Source:
::::
I also shared some recent research on the 5 most common deathbed regrets. They were as follows:

1. I wish I’d had the courage to live a life true to myself, not the life others expected of me.

2. I wish I hadn’t worked so hard.

3. I wish I’d had the courage to express my feelings.

4. I wish I had stayed in touch with my friends.

5. I wish that I had let myself be happier.

Only 3 out of the 100 people in the audience could say that their current decision making would result in a life without regret. Only 3 out of 100 people!

If only 3% of people in a room could say that, what does that mean for society as a whole? If we asked the whole population the same question, would the numbers correlate? My belief is that they would.

This result shows, at its heart, the essential problem with the Western model of society. We are building our whole society out of alignment with what we really care about. Deep down, most people must sense this, but for some strange reason we are all agreeing to do things that none of us really wants to do. We are suffering from the ultimate societal groupthink.
::::
To be done:
1. Summarize the passage on deathbed regrets in two sentences.
2. Extend the passage on deathbed regrets with a few more paragraphs, starting right after its final sentence.
The lines after this passage aren't needed.

Available data:
::::
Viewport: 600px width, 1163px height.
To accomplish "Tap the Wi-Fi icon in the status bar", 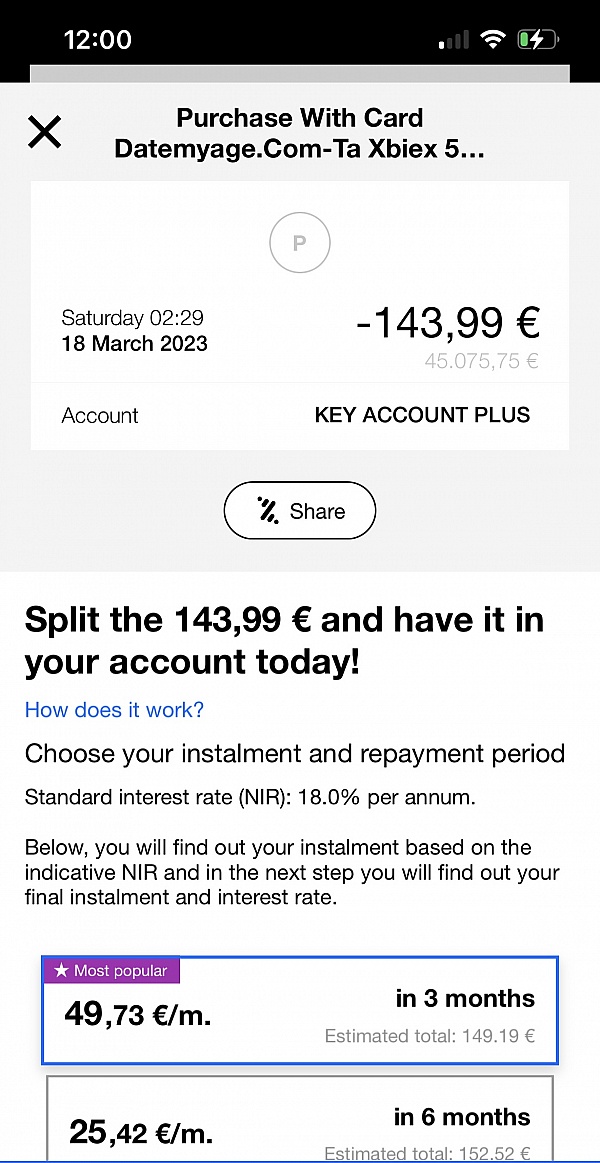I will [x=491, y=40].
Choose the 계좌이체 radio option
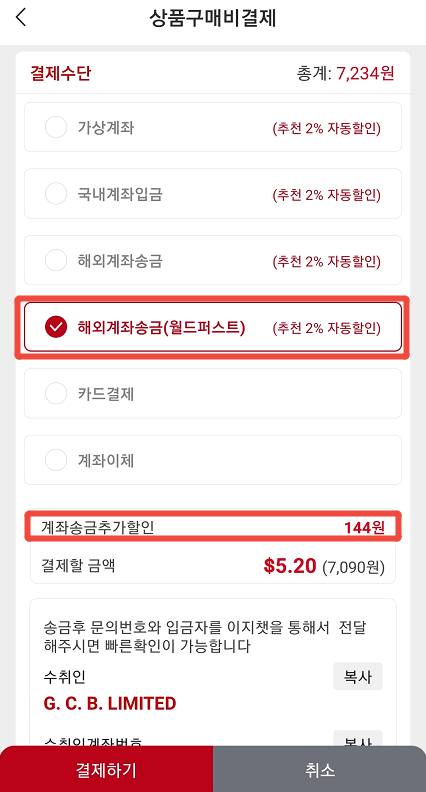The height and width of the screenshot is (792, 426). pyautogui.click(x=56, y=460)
::::
The answers:
1. The passage lists five common deathbed regrets: not having the courage to live true to oneself instead of meeting others' expectations, working too hard, not expressing one's feelings, losing touch with friends, and not letting oneself be happier. Only 3 of 100 audience members could say their current decisions would lead to a life without regret, which the writer takes as a sign that Western society is built out of alignment with what people really care about, a kind of ultimate societal groupthink.

2.
This is fascinating to me and it challenges me. Could it be that the majority of us are not happy with the way we live, yet we all propagate our lives this way because we think that everyone else wants it? If this is the case, then it has to be possible to undo. It has to be possible for society to really connect with what matters, and for us to rebuild and reimagine the way we all live.

This is why I believe so passionately that there is an opportunity for small nations to change the world. And also why I believe so passionately in our project to inspire the small nation of Guernsey to be the first country in the world to reimagine the very building blocks of Western society. And for that one small nation to provide all the other nations on earth with a path to something so much more human than we currently have.

Guernsey is an interesting country to start with, because many people would ask, ‘What on earth is wrong with Guernsey?’ We have a very wealthy economy with an extraordinarily low unemployment rate. People are well paid and don’t necessarily have to work that hard for their money. Guernsey is a Low Tax Jurisdiction (what some may unjustifiably call a Tax Haven). In other words, our main industry is Finance. And that industry is at the foundation of one of the most successful small economies on earth.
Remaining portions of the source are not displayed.